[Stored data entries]
--- START ---

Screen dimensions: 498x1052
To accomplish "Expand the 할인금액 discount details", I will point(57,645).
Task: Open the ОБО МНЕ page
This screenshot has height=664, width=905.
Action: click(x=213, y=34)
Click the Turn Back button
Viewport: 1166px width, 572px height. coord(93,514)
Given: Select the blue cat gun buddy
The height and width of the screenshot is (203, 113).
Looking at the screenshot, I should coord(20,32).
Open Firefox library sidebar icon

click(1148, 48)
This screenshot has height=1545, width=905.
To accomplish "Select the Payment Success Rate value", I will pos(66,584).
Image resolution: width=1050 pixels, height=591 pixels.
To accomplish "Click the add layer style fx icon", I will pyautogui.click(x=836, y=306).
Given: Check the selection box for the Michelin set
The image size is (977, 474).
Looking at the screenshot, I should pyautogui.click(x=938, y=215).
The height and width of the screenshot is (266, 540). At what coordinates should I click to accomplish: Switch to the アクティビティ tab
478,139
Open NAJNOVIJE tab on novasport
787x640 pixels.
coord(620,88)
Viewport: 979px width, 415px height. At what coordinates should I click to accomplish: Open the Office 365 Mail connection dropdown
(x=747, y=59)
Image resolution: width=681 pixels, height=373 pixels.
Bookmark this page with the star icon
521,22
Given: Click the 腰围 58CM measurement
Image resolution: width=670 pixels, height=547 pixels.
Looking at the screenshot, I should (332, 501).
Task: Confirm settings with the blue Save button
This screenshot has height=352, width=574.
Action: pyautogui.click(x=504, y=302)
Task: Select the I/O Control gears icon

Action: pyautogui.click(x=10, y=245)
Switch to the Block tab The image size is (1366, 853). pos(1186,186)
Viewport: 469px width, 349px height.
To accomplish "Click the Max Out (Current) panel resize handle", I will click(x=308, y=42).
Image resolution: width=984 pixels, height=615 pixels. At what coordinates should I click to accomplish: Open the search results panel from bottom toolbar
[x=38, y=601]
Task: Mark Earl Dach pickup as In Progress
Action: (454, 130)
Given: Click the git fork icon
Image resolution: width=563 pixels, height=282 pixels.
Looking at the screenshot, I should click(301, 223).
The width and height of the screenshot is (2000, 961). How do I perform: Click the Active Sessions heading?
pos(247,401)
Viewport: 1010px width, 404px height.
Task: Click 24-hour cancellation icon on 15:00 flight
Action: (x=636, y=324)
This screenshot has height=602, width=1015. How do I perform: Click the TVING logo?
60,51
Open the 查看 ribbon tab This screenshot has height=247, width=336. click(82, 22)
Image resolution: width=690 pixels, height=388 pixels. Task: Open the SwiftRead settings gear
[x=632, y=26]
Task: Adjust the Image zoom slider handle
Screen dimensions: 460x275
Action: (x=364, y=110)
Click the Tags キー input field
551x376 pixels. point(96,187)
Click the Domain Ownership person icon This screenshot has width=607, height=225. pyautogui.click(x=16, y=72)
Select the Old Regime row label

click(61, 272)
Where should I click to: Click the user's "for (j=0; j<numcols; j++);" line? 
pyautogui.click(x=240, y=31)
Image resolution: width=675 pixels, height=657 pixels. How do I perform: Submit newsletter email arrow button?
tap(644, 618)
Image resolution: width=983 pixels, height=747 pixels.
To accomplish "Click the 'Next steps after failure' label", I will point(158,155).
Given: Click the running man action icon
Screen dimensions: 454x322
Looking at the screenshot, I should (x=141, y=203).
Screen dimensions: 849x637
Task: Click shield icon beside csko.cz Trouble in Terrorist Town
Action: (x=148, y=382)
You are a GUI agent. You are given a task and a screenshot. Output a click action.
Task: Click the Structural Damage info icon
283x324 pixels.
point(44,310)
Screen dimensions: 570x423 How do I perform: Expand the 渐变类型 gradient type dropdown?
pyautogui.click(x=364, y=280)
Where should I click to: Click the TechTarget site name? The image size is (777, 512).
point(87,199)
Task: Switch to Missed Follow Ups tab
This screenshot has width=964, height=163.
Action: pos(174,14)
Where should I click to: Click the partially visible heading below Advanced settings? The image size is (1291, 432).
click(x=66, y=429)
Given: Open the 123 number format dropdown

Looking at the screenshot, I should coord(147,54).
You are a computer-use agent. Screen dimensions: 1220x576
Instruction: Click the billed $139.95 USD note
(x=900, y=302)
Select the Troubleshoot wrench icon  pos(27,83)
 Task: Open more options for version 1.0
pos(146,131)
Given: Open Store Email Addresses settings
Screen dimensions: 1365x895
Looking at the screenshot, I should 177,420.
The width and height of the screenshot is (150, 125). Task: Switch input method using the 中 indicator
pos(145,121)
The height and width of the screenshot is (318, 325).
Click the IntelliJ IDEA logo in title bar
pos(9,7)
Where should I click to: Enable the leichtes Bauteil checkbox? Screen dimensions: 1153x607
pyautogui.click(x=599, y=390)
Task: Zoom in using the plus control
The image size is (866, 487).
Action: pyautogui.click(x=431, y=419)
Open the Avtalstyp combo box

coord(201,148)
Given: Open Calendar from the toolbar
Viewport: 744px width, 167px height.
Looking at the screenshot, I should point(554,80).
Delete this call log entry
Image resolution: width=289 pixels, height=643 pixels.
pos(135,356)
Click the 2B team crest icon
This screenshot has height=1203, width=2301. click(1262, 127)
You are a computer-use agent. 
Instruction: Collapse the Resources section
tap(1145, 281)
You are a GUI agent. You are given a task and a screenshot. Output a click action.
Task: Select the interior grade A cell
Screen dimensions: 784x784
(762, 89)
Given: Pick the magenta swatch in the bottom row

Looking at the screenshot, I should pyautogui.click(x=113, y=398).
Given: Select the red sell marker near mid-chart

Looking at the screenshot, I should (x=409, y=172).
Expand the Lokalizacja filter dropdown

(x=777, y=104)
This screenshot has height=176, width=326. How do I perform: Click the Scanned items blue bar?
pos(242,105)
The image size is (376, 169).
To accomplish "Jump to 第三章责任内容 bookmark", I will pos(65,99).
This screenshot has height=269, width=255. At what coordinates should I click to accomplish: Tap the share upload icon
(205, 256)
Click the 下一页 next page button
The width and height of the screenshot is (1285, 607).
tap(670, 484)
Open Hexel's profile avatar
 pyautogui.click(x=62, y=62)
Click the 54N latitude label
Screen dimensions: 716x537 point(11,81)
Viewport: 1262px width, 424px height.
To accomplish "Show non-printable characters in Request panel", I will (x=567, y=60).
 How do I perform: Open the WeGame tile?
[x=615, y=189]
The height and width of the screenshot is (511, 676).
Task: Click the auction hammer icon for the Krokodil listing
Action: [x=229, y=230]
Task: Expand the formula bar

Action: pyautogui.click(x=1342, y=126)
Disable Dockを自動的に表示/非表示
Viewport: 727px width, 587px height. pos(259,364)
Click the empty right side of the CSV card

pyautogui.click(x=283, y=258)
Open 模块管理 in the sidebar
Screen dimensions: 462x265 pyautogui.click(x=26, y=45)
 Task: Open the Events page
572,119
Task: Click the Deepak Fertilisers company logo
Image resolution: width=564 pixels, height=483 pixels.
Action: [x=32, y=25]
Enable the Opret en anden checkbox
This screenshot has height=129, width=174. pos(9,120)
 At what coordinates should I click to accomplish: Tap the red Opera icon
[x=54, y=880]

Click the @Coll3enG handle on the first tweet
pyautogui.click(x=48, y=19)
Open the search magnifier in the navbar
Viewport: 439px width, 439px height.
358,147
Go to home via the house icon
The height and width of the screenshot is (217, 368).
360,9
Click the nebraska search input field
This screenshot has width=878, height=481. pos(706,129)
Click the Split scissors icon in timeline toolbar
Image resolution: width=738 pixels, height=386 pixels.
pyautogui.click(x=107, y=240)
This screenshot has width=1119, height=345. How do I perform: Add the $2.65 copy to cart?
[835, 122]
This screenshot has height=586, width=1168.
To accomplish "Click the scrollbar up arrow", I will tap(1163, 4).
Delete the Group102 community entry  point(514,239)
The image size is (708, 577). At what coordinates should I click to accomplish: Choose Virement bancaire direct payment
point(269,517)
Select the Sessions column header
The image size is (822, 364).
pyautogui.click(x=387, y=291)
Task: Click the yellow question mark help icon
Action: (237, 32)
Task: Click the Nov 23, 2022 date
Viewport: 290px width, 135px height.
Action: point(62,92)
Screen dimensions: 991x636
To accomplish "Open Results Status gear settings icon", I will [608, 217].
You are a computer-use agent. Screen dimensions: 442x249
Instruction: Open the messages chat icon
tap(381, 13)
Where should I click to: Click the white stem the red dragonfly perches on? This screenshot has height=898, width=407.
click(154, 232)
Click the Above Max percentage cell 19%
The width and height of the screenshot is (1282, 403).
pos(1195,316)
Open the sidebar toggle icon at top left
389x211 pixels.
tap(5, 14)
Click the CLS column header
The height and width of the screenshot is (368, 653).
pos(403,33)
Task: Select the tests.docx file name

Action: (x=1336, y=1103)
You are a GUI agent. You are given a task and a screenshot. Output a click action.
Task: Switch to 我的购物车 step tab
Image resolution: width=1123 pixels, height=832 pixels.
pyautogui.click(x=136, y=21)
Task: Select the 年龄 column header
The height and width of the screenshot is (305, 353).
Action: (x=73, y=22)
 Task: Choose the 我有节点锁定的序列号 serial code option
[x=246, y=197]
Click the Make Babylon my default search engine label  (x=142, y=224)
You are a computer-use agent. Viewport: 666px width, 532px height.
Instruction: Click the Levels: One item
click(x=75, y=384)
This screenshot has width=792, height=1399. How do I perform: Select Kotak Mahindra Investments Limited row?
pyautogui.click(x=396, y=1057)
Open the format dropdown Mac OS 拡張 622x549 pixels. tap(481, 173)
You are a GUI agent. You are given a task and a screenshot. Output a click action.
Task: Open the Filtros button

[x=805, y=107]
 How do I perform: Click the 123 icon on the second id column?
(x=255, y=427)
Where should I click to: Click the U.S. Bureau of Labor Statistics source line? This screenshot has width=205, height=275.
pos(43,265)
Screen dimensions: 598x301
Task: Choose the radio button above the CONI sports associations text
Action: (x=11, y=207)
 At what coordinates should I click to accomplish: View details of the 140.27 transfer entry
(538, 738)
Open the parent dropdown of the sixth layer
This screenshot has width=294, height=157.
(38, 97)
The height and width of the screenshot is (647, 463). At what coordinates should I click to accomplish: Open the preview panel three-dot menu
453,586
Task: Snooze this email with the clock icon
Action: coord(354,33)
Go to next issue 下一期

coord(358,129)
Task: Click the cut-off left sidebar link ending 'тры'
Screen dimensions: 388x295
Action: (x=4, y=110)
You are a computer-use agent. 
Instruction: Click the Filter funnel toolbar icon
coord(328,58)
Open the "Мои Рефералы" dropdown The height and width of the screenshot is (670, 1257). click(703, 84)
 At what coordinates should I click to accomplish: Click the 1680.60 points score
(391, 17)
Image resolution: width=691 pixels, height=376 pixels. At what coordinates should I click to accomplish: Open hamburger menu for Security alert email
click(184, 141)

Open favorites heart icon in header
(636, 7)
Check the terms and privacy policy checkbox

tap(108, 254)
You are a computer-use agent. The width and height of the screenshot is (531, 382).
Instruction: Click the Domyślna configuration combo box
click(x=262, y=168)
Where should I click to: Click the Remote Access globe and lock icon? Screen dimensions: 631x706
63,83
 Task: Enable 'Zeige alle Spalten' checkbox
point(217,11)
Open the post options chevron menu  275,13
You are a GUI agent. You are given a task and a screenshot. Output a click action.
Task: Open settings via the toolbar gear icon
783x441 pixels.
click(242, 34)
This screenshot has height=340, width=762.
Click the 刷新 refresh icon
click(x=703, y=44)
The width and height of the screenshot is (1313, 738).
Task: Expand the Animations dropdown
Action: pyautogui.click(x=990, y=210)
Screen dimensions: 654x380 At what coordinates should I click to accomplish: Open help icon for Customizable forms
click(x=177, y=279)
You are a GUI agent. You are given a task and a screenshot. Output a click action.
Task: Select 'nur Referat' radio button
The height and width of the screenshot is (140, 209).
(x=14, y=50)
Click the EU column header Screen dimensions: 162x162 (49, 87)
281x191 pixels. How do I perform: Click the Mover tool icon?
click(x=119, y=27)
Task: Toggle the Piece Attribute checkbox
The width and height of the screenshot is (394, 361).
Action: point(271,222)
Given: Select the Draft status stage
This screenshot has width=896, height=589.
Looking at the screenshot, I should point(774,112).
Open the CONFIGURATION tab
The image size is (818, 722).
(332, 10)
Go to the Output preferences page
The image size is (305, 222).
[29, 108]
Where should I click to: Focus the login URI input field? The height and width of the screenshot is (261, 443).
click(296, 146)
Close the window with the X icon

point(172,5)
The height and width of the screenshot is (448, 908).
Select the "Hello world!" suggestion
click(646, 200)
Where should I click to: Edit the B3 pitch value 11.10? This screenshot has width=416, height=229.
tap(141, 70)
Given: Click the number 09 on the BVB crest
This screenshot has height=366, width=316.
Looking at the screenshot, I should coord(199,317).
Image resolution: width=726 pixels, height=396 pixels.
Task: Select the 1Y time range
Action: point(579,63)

--- END ---

### YOUR TASK:
Please return every line from the first one in the records above down to the line containing "Task: Confirm settings", including both, exactly as written and nothing more.

### REPLY TO THE EXERCISE:
Screen dimensions: 498x1052
To accomplish "Expand the 할인금액 discount details", I will point(57,645).
Task: Open the ОБО МНЕ page
This screenshot has height=664, width=905.
Action: click(x=213, y=34)
Click the Turn Back button
Viewport: 1166px width, 572px height. coord(93,514)
Given: Select the blue cat gun buddy
The height and width of the screenshot is (203, 113).
Looking at the screenshot, I should coord(20,32).
Open Firefox library sidebar icon

click(1148, 48)
This screenshot has height=1545, width=905.
To accomplish "Select the Payment Success Rate value", I will pos(66,584).
Image resolution: width=1050 pixels, height=591 pixels.
To accomplish "Click the add layer style fx icon", I will pyautogui.click(x=836, y=306).
Given: Check the selection box for the Michelin set
The image size is (977, 474).
Looking at the screenshot, I should pyautogui.click(x=938, y=215).
The height and width of the screenshot is (266, 540). At what coordinates should I click to accomplish: Switch to the アクティビティ tab
478,139
Open NAJNOVIJE tab on novasport
787x640 pixels.
coord(620,88)
Viewport: 979px width, 415px height. At what coordinates should I click to accomplish: Open the Office 365 Mail connection dropdown
(x=747, y=59)
Image resolution: width=681 pixels, height=373 pixels.
Bookmark this page with the star icon
521,22
Given: Click the 腰围 58CM measurement
Image resolution: width=670 pixels, height=547 pixels.
Looking at the screenshot, I should (332, 501).
Task: Confirm settings with the blue Save button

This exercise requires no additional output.